EXERCISE MATERIAL =>
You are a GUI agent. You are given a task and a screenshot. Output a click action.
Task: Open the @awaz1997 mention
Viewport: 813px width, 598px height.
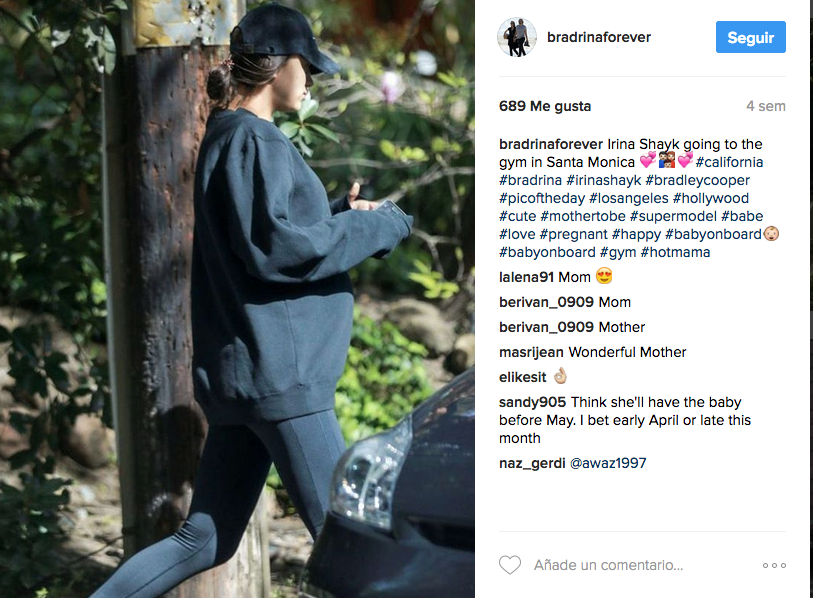(x=608, y=463)
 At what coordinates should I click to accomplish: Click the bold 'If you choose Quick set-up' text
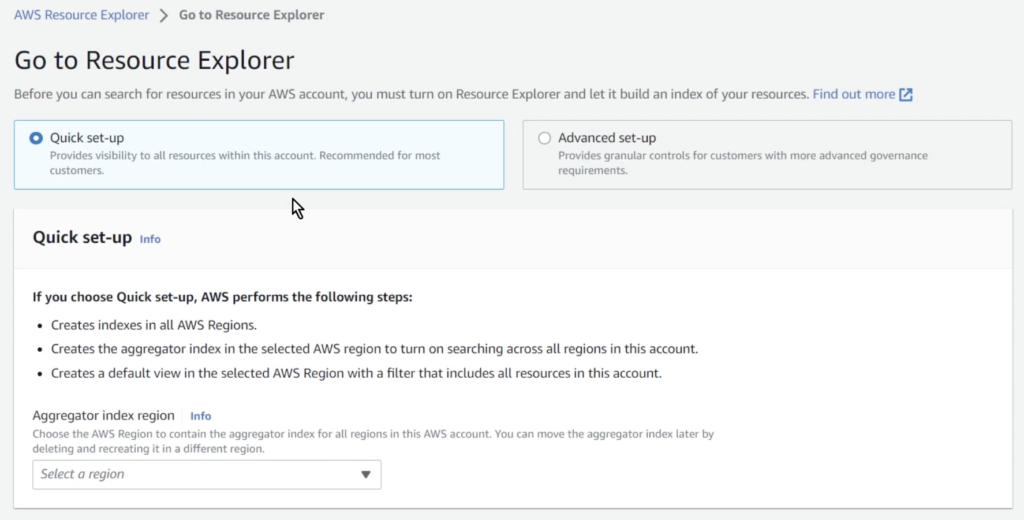222,297
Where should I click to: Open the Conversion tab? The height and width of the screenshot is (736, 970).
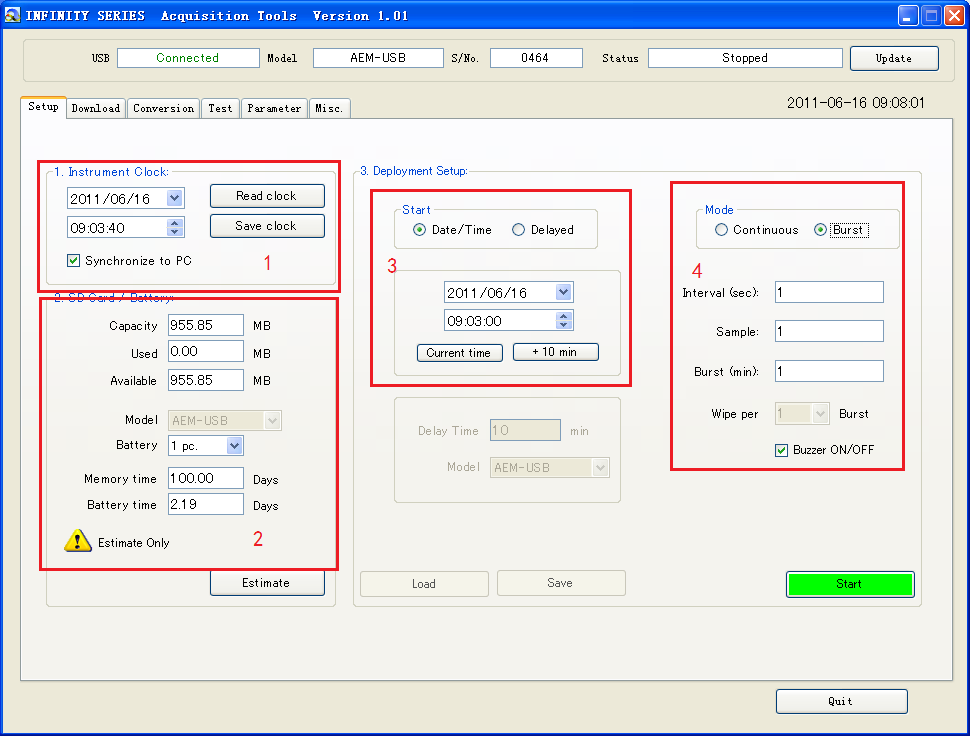click(163, 108)
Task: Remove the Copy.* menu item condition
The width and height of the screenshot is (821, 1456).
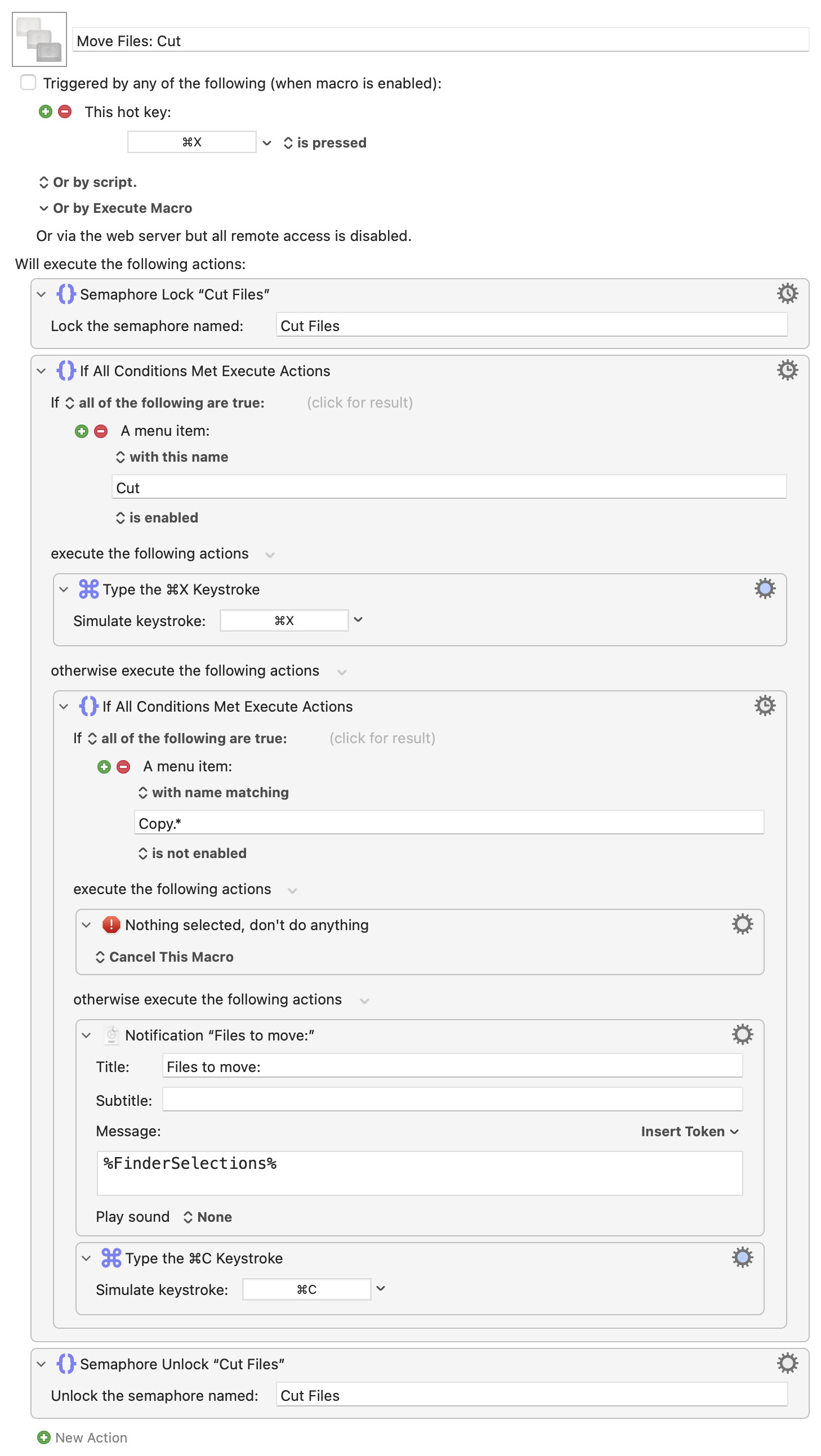Action: coord(123,766)

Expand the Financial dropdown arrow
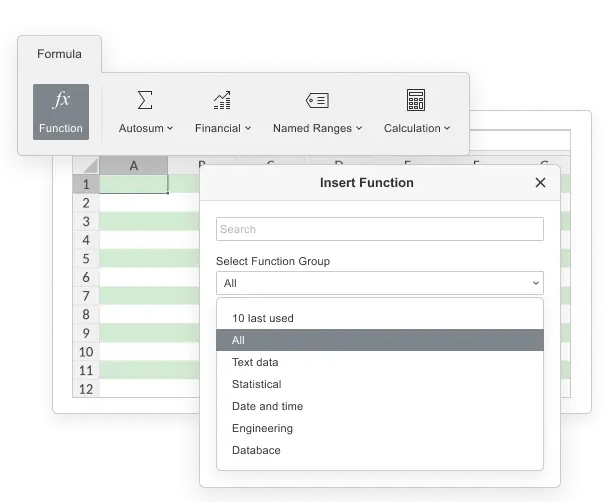click(x=248, y=128)
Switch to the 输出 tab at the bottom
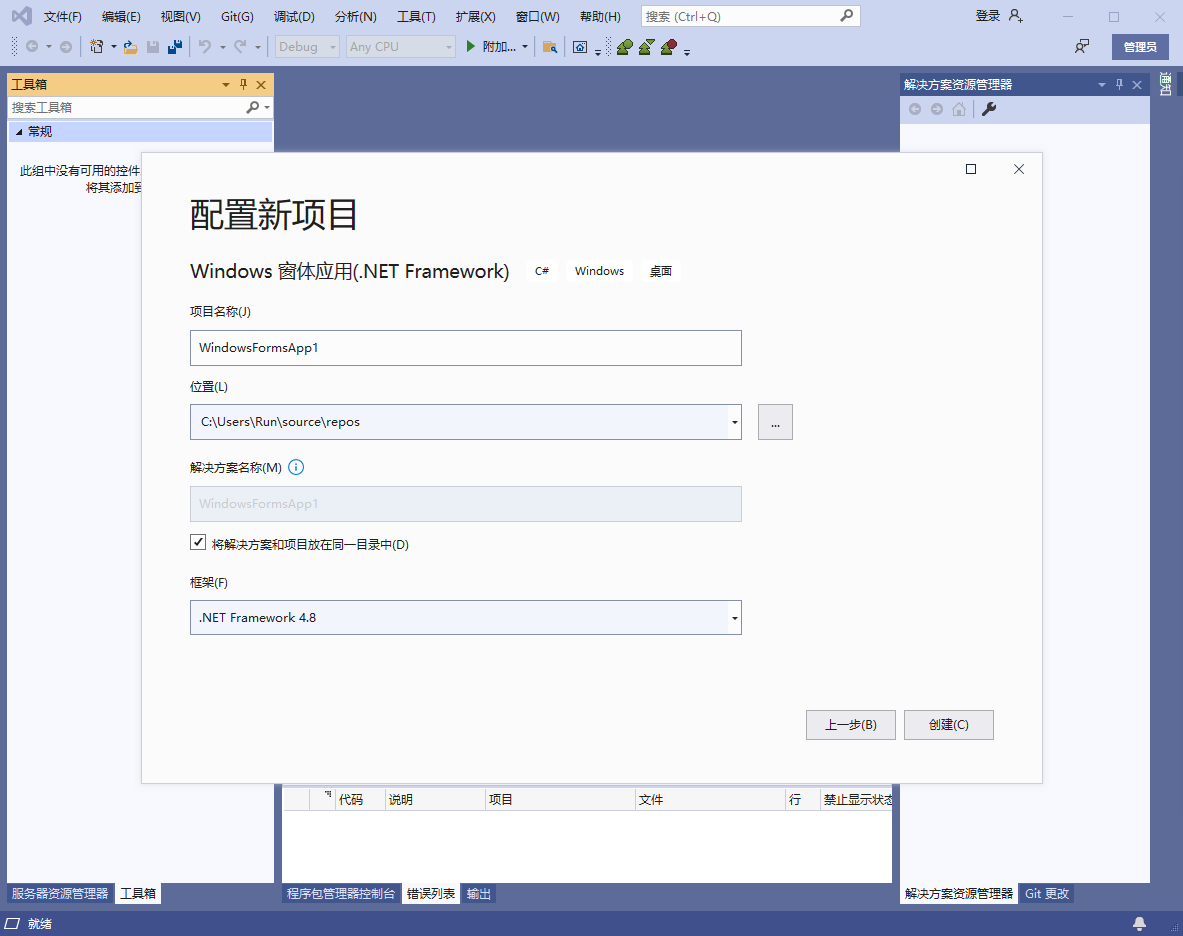This screenshot has height=936, width=1183. click(478, 893)
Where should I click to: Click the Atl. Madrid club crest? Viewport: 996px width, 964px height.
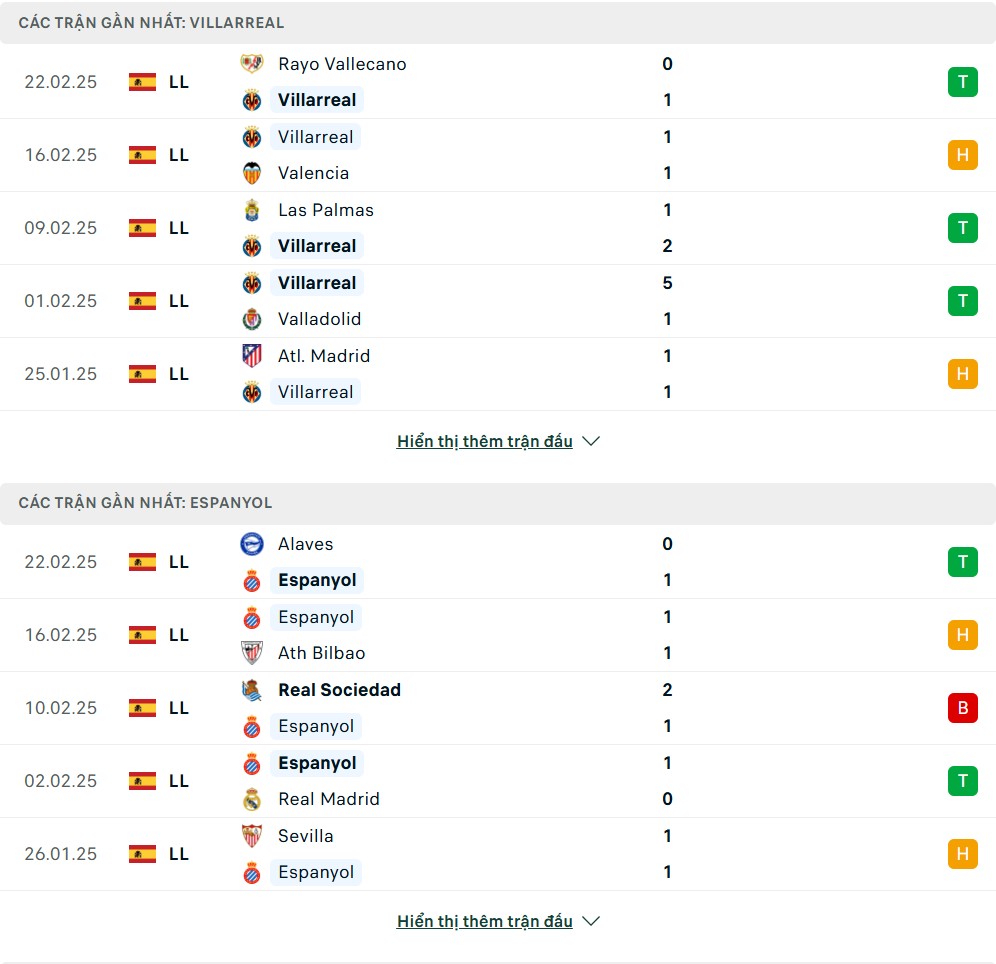(252, 356)
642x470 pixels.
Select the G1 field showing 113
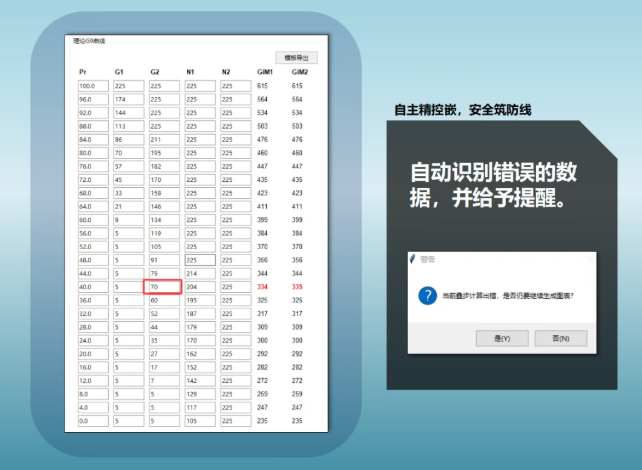(128, 127)
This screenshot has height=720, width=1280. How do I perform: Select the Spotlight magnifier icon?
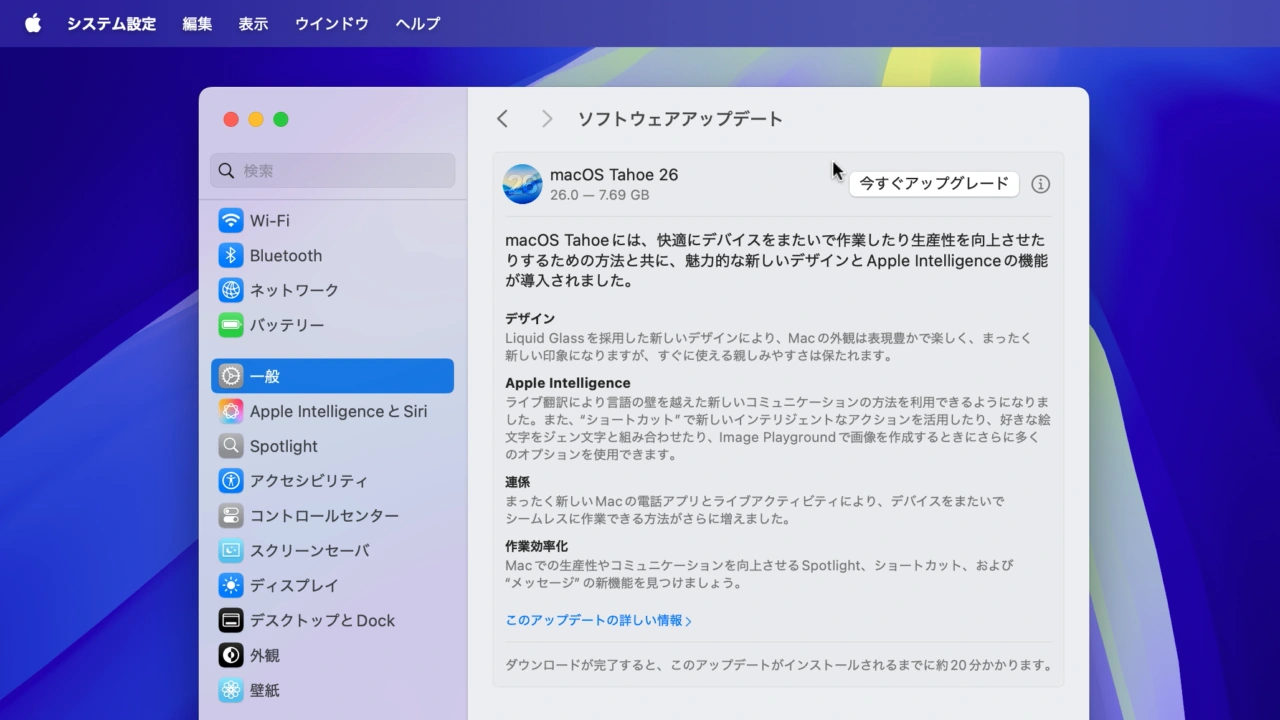[231, 446]
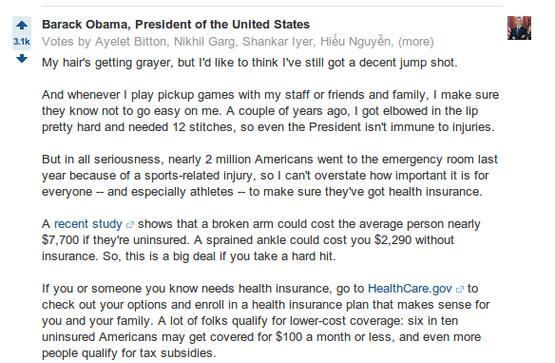
Task: Click 'President of the United States' title text
Action: click(222, 24)
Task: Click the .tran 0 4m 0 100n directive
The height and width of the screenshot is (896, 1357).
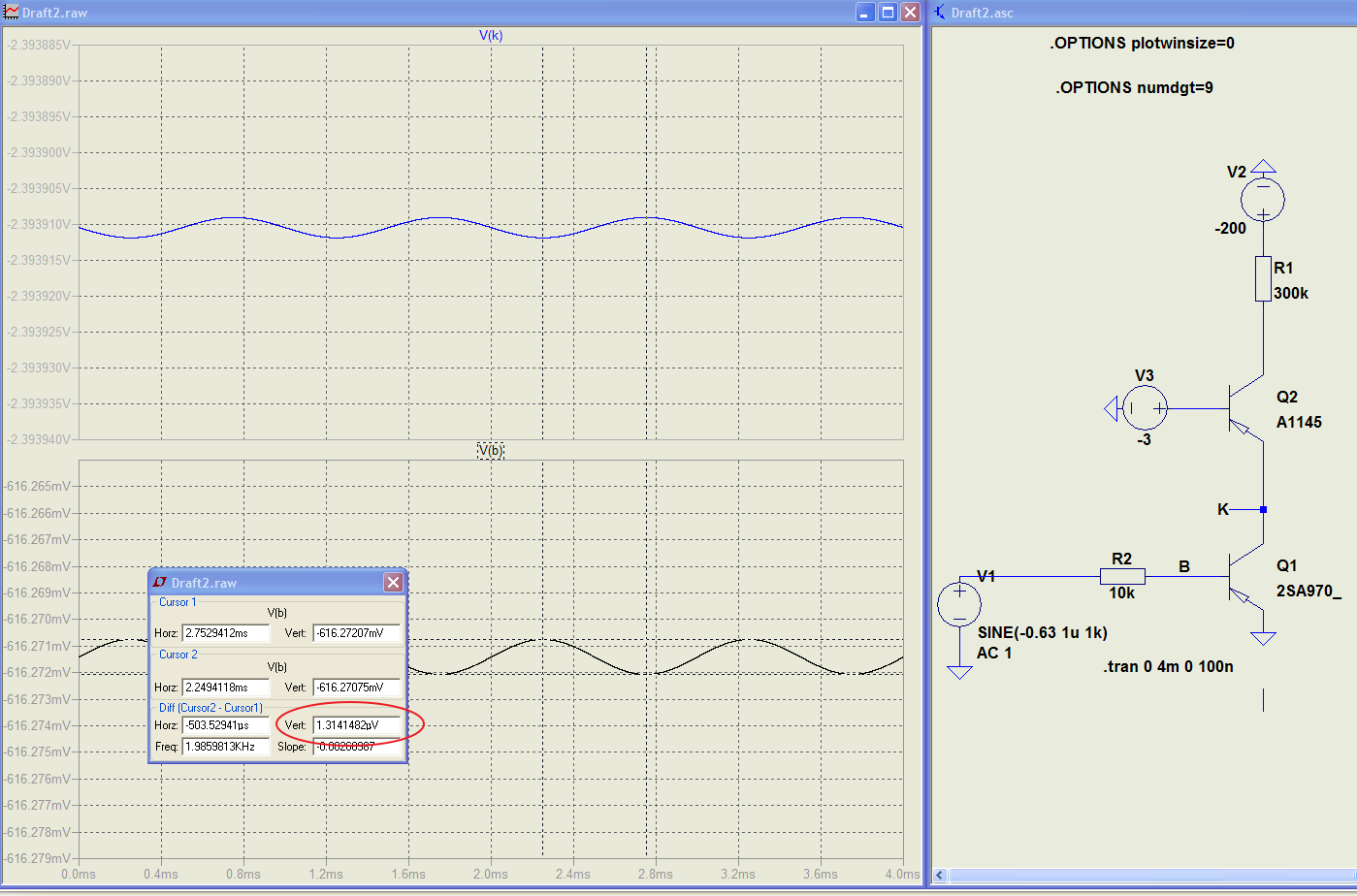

TASK OBJECTIVE => Your answer must be the lines from the one containing "This screenshot has height=720, width=1280." through the last line of the records, copied exactly, with no pictures.

FINISHED TASK =>
This screenshot has height=720, width=1280. How do I perform: Select the Spotlight magnifier icon?
[231, 446]
Task: Click 'President of the United States' title text
Action: click(222, 24)
Task: Click the .tran 0 4m 0 100n directive
The height and width of the screenshot is (896, 1357).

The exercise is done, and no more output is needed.